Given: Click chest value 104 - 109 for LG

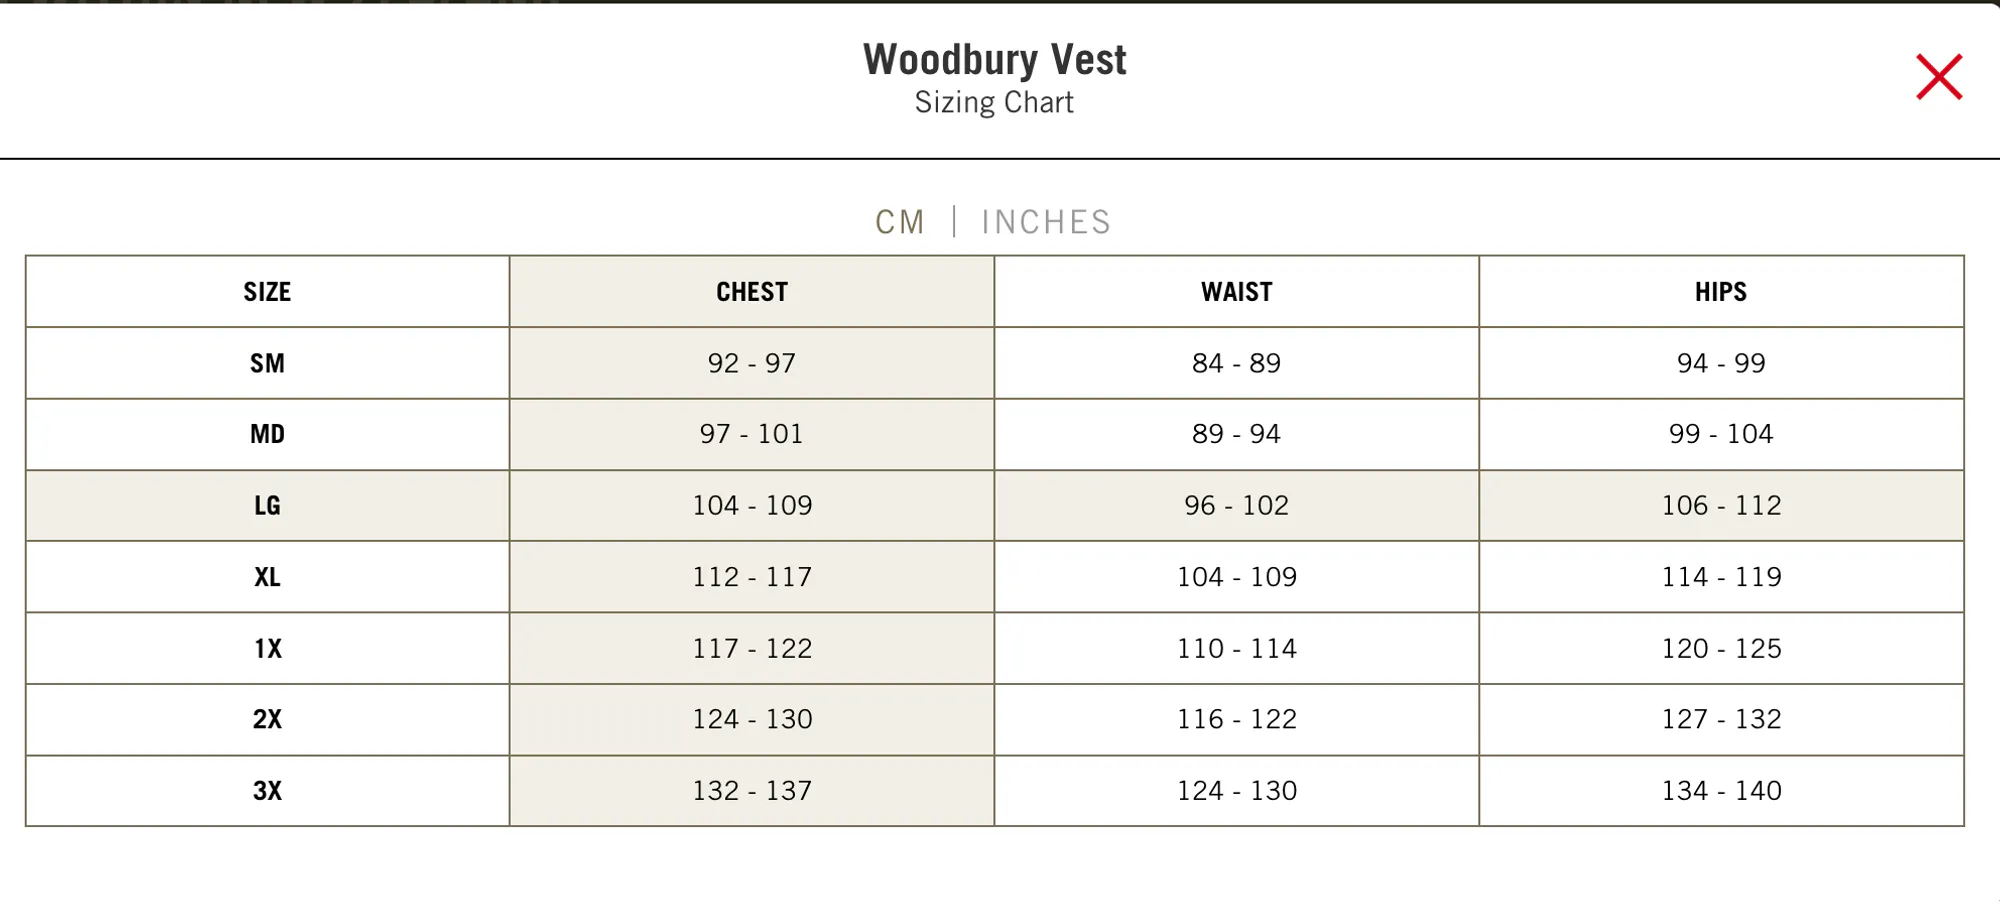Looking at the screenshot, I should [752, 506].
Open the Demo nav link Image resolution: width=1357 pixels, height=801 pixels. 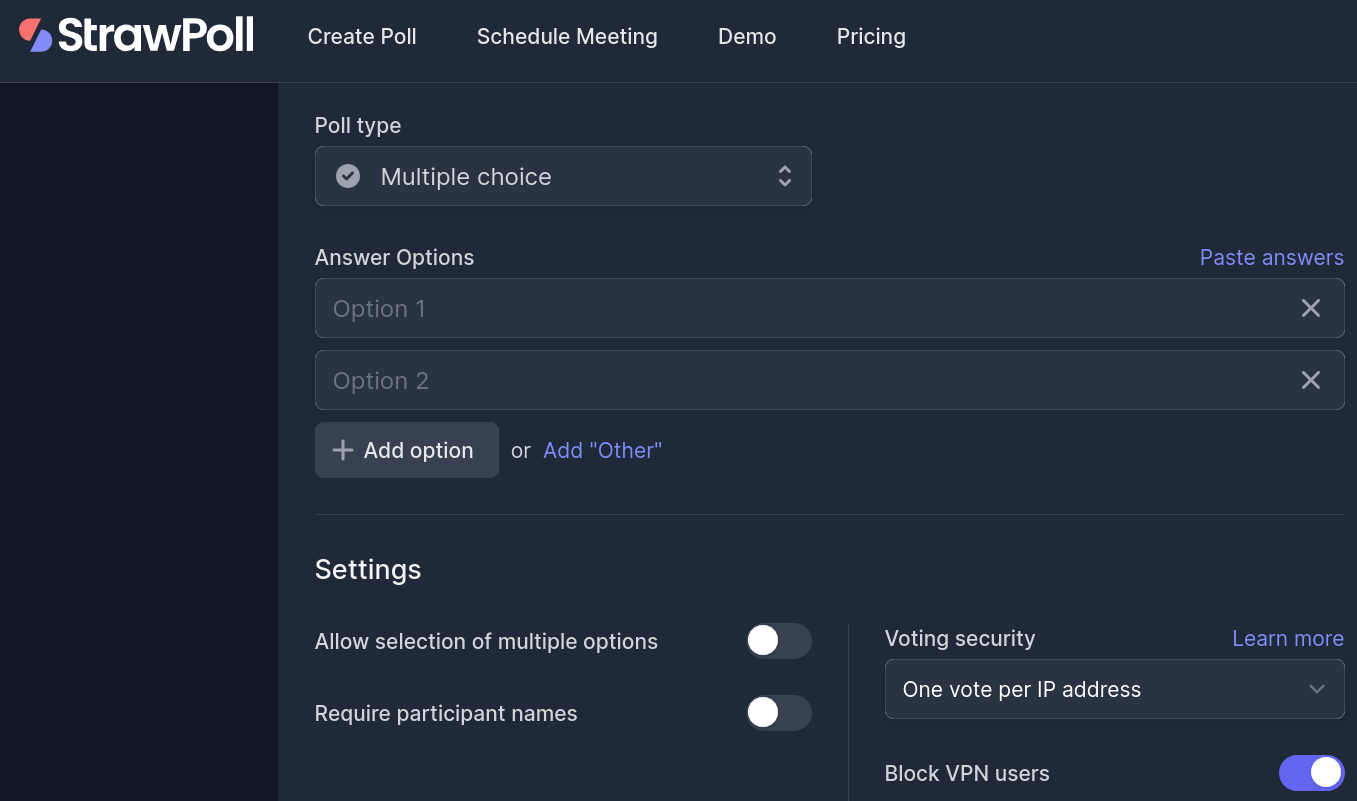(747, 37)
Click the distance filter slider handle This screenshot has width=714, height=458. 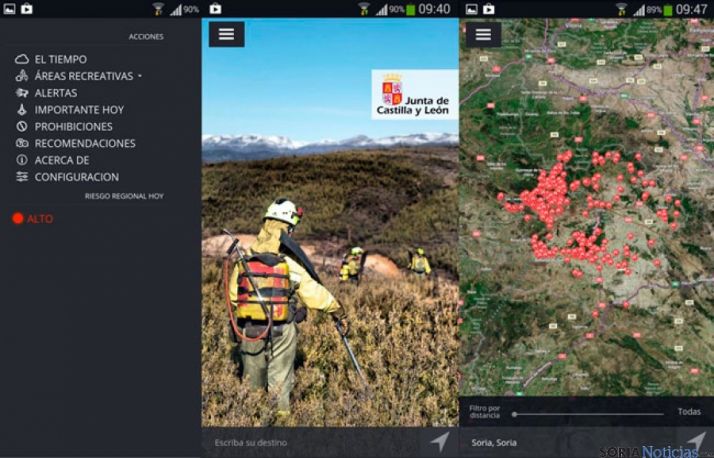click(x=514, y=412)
^^^^
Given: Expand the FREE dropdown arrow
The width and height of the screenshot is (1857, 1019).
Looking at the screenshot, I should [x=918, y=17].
^^^^
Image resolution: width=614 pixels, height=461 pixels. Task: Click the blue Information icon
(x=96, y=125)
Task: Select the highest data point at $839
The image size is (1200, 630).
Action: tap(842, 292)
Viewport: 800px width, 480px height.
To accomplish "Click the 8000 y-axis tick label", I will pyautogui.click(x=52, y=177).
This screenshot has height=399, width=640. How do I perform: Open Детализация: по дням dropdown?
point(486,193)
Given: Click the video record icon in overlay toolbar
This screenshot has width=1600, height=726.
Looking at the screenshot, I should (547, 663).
^^^^
[Work to complete]: From the records above, print exactly the lines that run from the line with "Viewport: 800px width, 480px height." to the line with "Given: Click the", inclusive.

[Solution for this task]:
Viewport: 800px width, 480px height.
To accomplish "Click the 8000 y-axis tick label", I will pyautogui.click(x=52, y=177).
This screenshot has height=399, width=640. How do I perform: Open Детализация: по дням dropdown?
point(486,193)
Given: Click the video record icon in overlay toolbar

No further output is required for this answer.